# Violent Convict



## mikesven (Aug 9, 2010)

Hi There everybody, I have been reading on this site for a while but this is my first post. Recently I decided to get back into keeping an aquarium after taking a break for a few years. After cycling my new aquarium (20gal) I stocked it with 3 Pink Convicts. I purchased 2 that were around 1-1.5 inch, and one that I would say is closer to 3 inches. The person at the pet store told me there shouldn't be any problem keeping them in the same tank, but the larger fish has seemed to cause nothing but problems since. He was tormenting the two smaller fish so bad that I had quickly get togeather a second aquarium to move them into. After a few more weeks I purchased a bistle nose plecostomus that was also around 3 inchs to put in with the larger fish. After coming down stairs the next morning the pleco was scattered all over the tank. The pink convict had ripped it apart. Now I am wondering what I should do? Is there anything that I would be able to put in as a tank mate with this fish or am I better off to stop trying and just leave him in a tank to him self.


----------



## dl88dl (Mar 8, 2010)

You can try a 3"+ jack dempsey or green terror and make sure you have lots of caves or hiding stops and when you decide to add the new fish just move the caves or hiding spots around to different locations to give the new fish a better chance.


----------



## bae (May 11, 2007)

dl88dl said:


> You can try a 3"+ jack dempsey or green terror and make sure you have lots of caves or hiding stops and when you decide to add the new fish just move the caves or hiding spots around to different locations to give the new fish a better chance.

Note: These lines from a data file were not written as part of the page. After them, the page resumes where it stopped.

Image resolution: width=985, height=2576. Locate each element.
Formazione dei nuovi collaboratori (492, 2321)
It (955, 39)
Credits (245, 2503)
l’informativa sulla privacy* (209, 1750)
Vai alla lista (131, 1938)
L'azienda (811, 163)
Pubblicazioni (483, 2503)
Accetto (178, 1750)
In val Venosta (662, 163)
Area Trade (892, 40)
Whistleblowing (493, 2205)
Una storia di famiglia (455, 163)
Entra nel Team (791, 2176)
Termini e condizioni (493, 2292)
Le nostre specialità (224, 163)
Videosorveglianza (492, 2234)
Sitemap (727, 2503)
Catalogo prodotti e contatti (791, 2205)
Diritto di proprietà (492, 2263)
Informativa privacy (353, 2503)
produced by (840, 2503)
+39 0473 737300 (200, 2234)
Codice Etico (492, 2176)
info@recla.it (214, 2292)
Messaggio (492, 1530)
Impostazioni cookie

This is bad advice. Both the recommended fish can get to be 10"-12" and require very large tanks. Changing around the hiding places can help with Lake Malawi mbuna and other haplochromines, but is much less effective for pair bonding species.

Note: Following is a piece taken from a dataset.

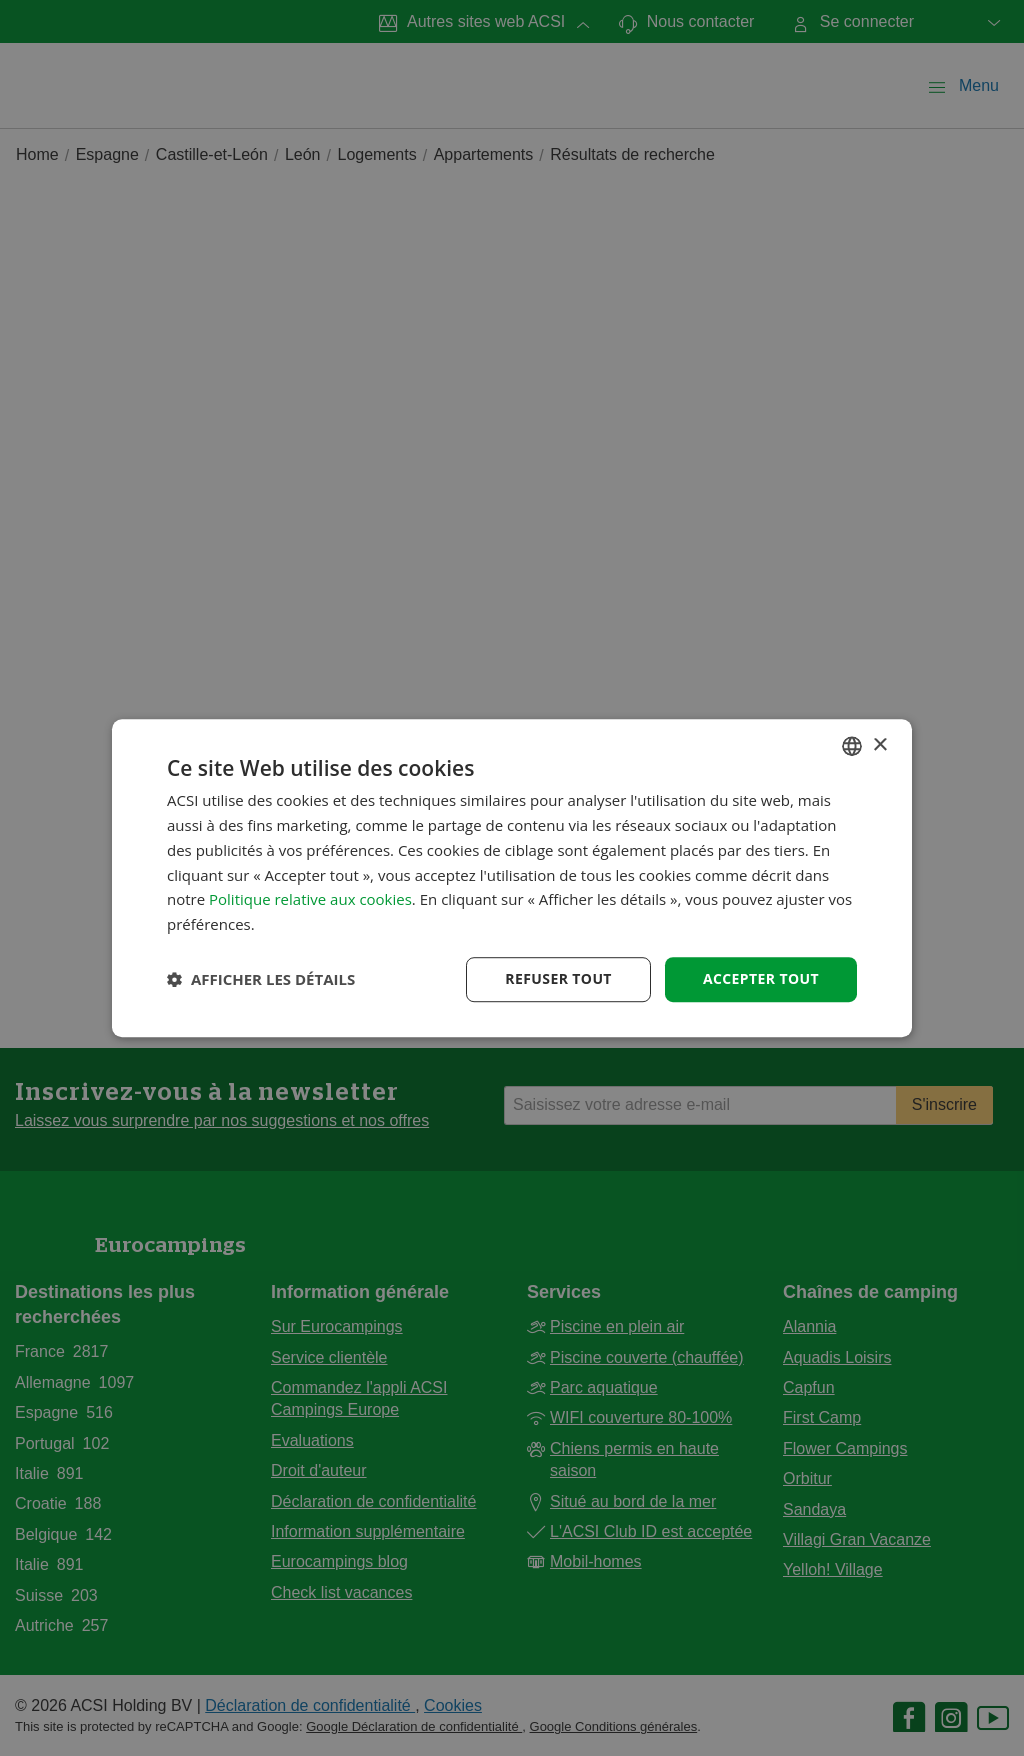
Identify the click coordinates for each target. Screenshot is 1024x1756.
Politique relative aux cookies (310, 900)
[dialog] (512, 878)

A 20 gallon tank will work for a mated pair of convicts, as long as you do plenty of water changes and get a larger tank as they grow. Even pink convicts are fairly easy to sex at fairly small size -- only females have the patch of reddish scales on their sides.

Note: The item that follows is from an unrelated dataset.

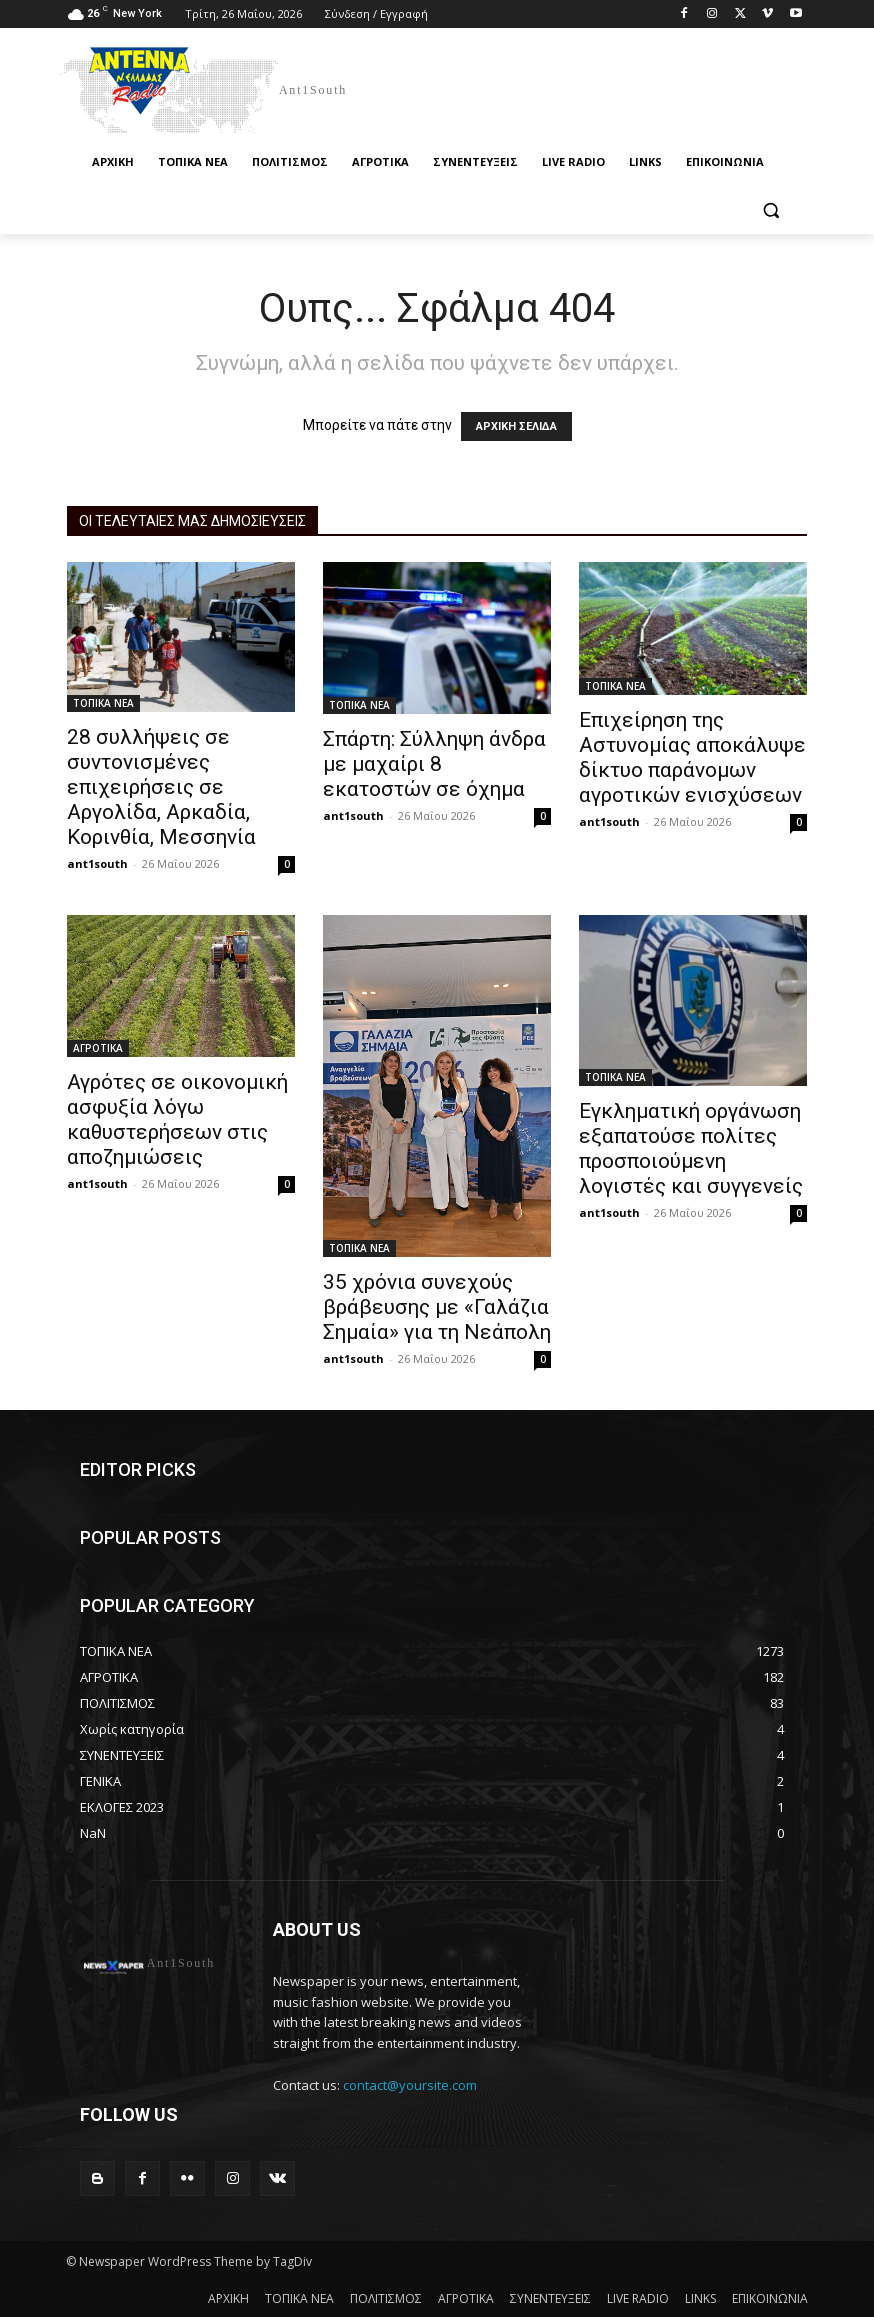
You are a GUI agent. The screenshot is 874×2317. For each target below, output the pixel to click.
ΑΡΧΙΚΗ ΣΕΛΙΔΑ (516, 426)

If you want an attractive, easy to breed cichlid with interesting behaviour that will do well in a 20 gallon tank, I'd recommended kribs (Pelvicachromis pulcher).


----------



## dl88dl (Mar 8, 2010)

bae said:


> This is bad advice. Both the recommended fish can get to be 10"-12" and require very large tanks. Changing around the hiding places can help with Lake Malawi mbuna and other haplochromines, but is much less effective for pair bonding species.
> 
> A 20 gallon tank will work for a mated pair of convicts, as long as you do plenty of water changes and get a larger tank as they grow. Even pink convicts are fairly easy to sex at fairly small size -- only females have the patch of reddish scales on their sides.
> 
> If you want an attractive, easy to breed cichlid with interesting behaviour that will do well in a 20 gallon tank, I'd recommended kribs (Pelvicachromis pulcher).


Sorry I thought I read 120gal my bad. But I do have a mated pair of convicts in a 15gal long tank and they breed regularly but they have 2 caves one for the male and one for the female and they will only go in one cave when they are ready to breed. Even though they are mated pair they still establish some territory and moving the caves around might confuse the fish and gives a better chance for the new fish. My 135gal use to house some bad ass like convicts, red devils, green terrors, red terrors, jaguars and flowerhorns and they are lived together 
I do agree with you that the Kribs are better choice in the 20gal but sometimes when you have a fish and grew attached to it...it is hard to get rid of it so maybe finding a compatible mate is a better choice


----------